● **Task objective**
Leaving out any pictures, print the entries that follow exactly as they stand.

● **Entries shown**

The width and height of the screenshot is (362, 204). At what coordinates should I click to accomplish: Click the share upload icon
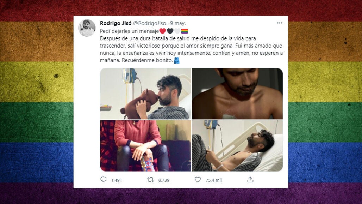point(250,180)
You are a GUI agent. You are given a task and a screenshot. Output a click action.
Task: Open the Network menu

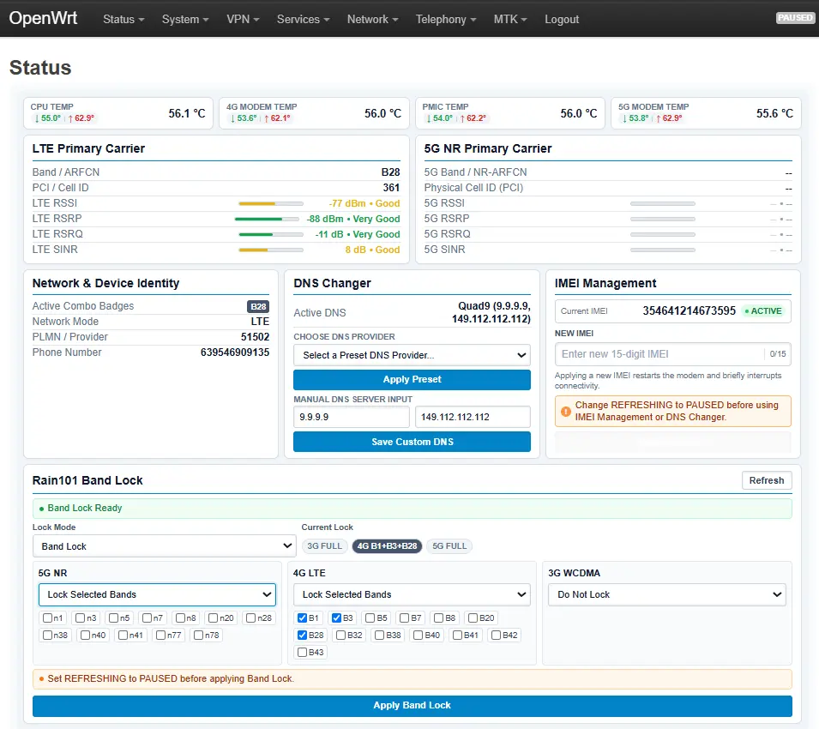pos(372,20)
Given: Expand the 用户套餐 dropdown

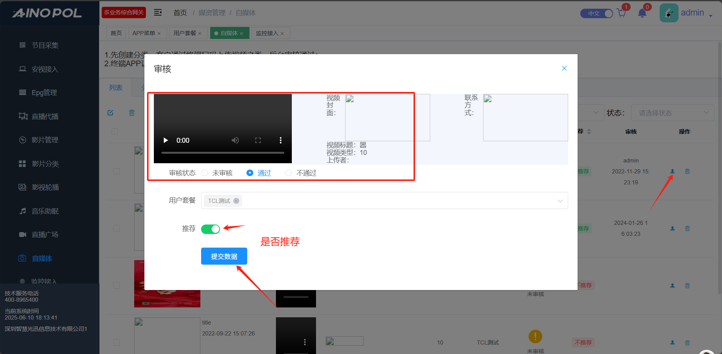Looking at the screenshot, I should click(559, 201).
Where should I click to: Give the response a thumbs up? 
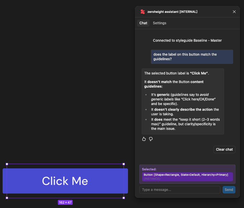[x=144, y=139]
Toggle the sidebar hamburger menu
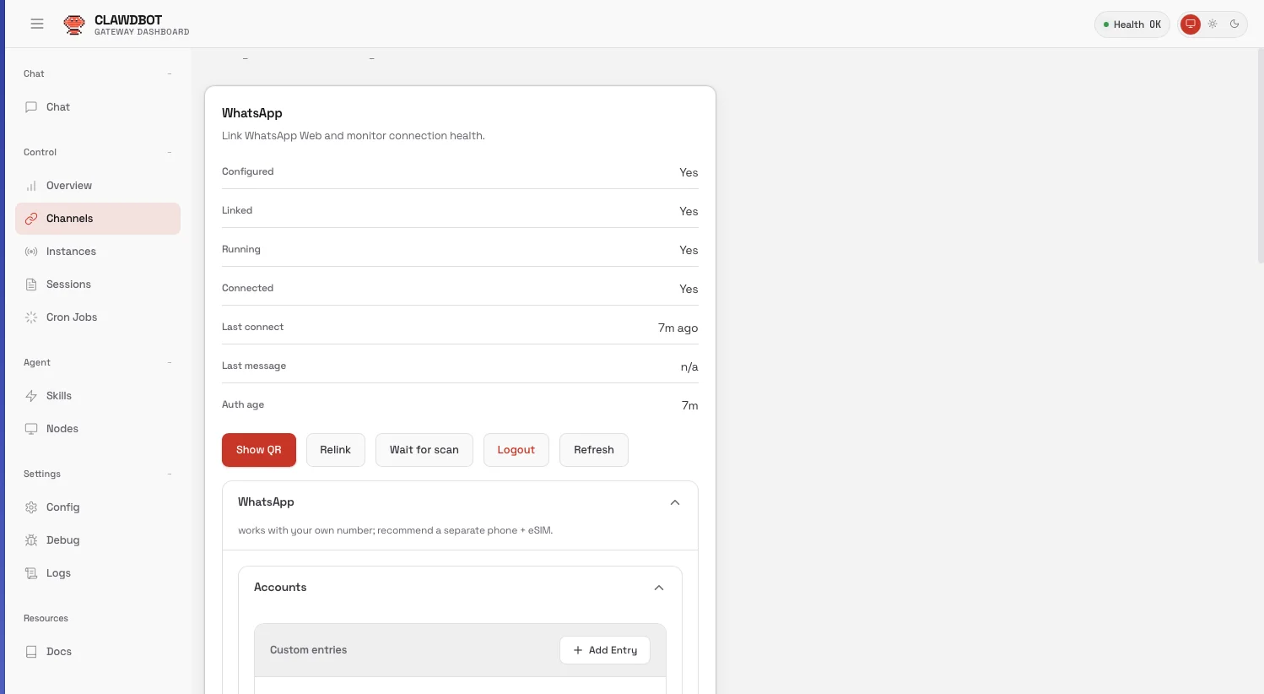Screen dimensions: 1264x694 pos(37,24)
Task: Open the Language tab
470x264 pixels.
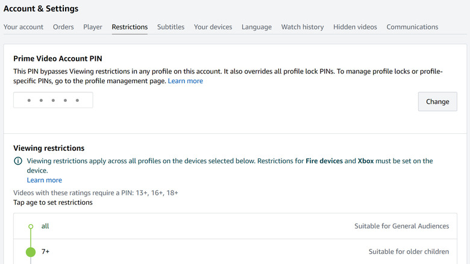Action: pos(257,27)
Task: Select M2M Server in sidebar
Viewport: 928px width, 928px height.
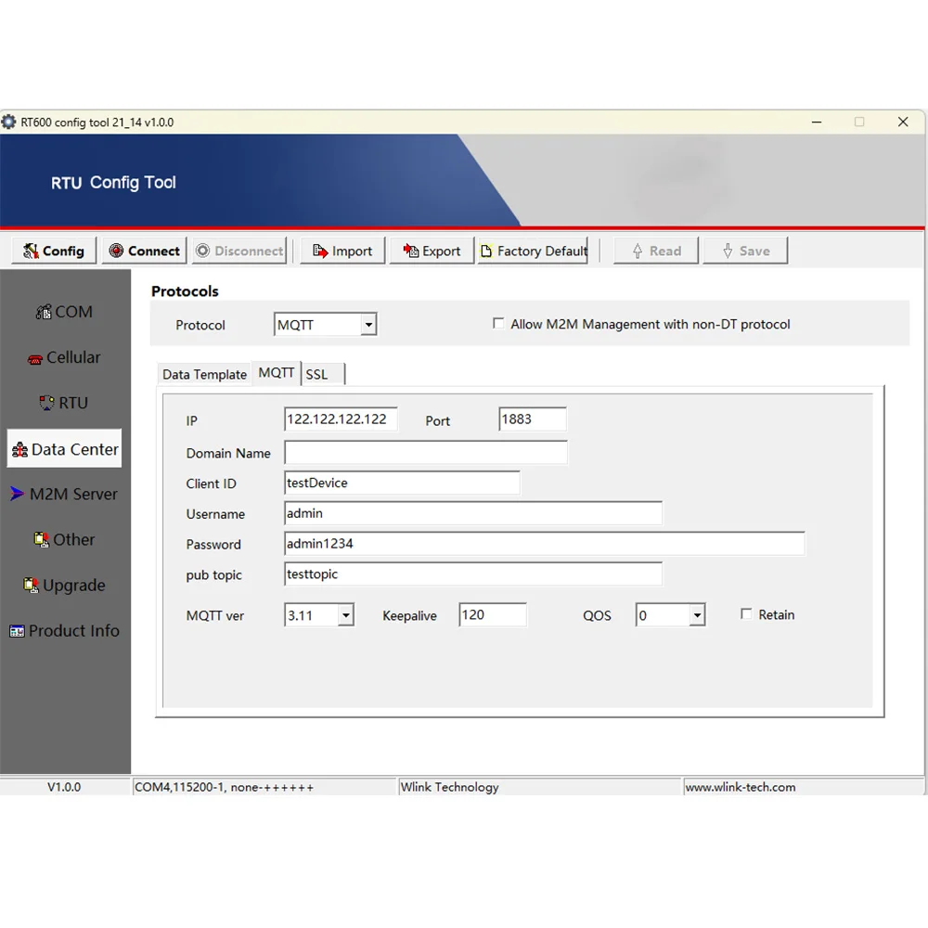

● **Exercise solution**
The width and height of the screenshot is (362, 204). At what coordinates should I click to accomplish: Click the share upload icon
point(250,180)
You are a GUI agent. You are given a task and a screenshot. Output a click action.
Task: Open the Network menu

pos(372,20)
Given: Expand the 用户套餐 dropdown

Looking at the screenshot, I should click(559, 201).
Where should I click to: Give the response a thumbs up? 
[x=144, y=139]
Toggle the sidebar hamburger menu
Screen dimensions: 1264x694 pos(37,24)
Task: Open the Language tab
470x264 pixels.
Action: pos(257,27)
Task: Select M2M Server in sidebar
Viewport: 928px width, 928px height.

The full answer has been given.